Avrupa ve dünya
şampiyonu,
olimpiyat ikincisi güreşçi
Şeref Eroğlu'nun, doğuştan kolları bulunmayan ve kalça çıkığı yüzünden bir bacağı diğerinden 10 santim kısa olan yeğeni Beytullah Eroğlu,
Engelliler Yüzme Milli Takımı'nda gerçekleştirdiği derecelerle, kısa sürede kendi kategorisinde dünyanın en iyi 10
sporcusu arasına girmeyi başardı.
Bu yıl liseye başlayacak olan ve 7 yıl önce
Bedensel Engelliler Yüzme Milli Takımı Antrenörü Osman Çullu'nun teşvikiyle
yüzme sporuyla tanışan Beytullah Eroğlu, son olarak Haziran ayında Almanya'nın başkenti Berlin'de düzenlenen turnuvada, 50 metre sırtüstünde
gümüş, 50 metre kelebek ve genel klasmanda ise bronz olmak üzere toplam 3
madalya kazanarak, 15-20
Ağustos tarihleri arasında Hollanda'da yapılacak Dünya Şampiyonası'na katılma hakkını elde etti.
Uluslararası Paralimpik Komite'nin (IPC) dünya sıralamasında (S5) kategorisinde, sırtüstünde 48.37'lik derecesiyle 8., kelebekte ise 49.60 ile 9. sırada bulunan Beytullah Eroğlu, her geçen gün yükselen form grafiğiyle 2012
Londra Paralimpik Oyunları'nda da Türkiye'nin en büyük madalya umutlarından biri durumuna geldi.
-BEYTULLAH
EROĞLU: ''KAHRAMANIM ŞEREF AMCAM''-
Kahramanmaraş'ın bugüne kadar çıkardığı tek dünya şampiyonu ve olimpiyat madalyalı sporcusu olan
Şeref Eroğlu'nun kendisi için bir ''kahraman'' olduğunu ifade eden Beytullah Eroğlu,''Çocukluğumdan beri gerek ailemizde, gerekse kentimizde amcamın gördüğü saygı, beni çok gururlandırırdı. Ben de onun gibi olmak isterdim. Osman Çullu hocam, 7 yıl önce bana yüzücü olmamıönerdiğinde, bu nedenle çok mutlu oldum. Gerçi özellikle annem ve babam buna çok şaşırdı. Kolları olmayan birinin yüzebileceğine inanmakta zorlandılar. Fakat ben bunu çok istedim. Bundan sonra da hedefim, bana desteğini hiçbir zaman esirgemeyen Şeref amcam gibi uluslararası başarılar kazanarak adımdan söz ettirmek'' dedi.
== == ==
§ Yapılacak Görevler:
- 1) Metne göre Beytullah Eroğlu'nun katılma hakkı kazandığı Dünya Şampiyonası nerede ve hangi tarihler arasında yapılacak?
- 2) Lütfen metinde "Avrupa ve dünya" sözlerinden başlayıp "hakkını elde etti." sözlerine kadar uzanan her şeyi olduğu gibi yeniden yazın.

§ Veri Kesiti:
== == ==
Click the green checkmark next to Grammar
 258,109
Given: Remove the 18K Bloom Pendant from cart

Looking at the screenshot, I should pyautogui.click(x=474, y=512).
== == ==
§ Görev Yanıtları:
- 1) Hollanda'da, 15-20 Ağustos tarihleri arasında yapılacak.

- 2)
Avrupa ve dünya
şampiyonu,
olimpiyat ikincisi güreşçi
Şeref Eroğlu'nun, doğuştan kolları bulunmayan ve kalça çıkığı yüzünden bir bacağı diğerinden 10 santim kısa olan yeğeni Beytullah Eroğlu,
Engelliler Yüzme Milli Takımı'nda gerçekleştirdiği derecelerle, kısa sürede kendi kategorisinde dünyanın en iyi 10
sporcusu arasına girmeyi başardı.
Bu yıl liseye başlayacak olan ve 7 yıl önce
Bedensel Engelliler Yüzme Milli Takımı Antrenörü Osman Çullu'nun teşvikiyle
yüzme sporuyla tanışan Beytullah Eroğlu, son olarak Haziran ayında Almanya'nın başkenti Berlin'de düzenlenen turnuvada, 50 metre sırtüstünde
gümüş, 50 metre kelebek ve genel klasmanda ise bronz olmak üzere toplam 3
madalya kazanarak, 15-20
Ağustos tarihleri arasında Hollanda'da yapılacak Dünya Şampiyonası'na katılma hakkını elde etti.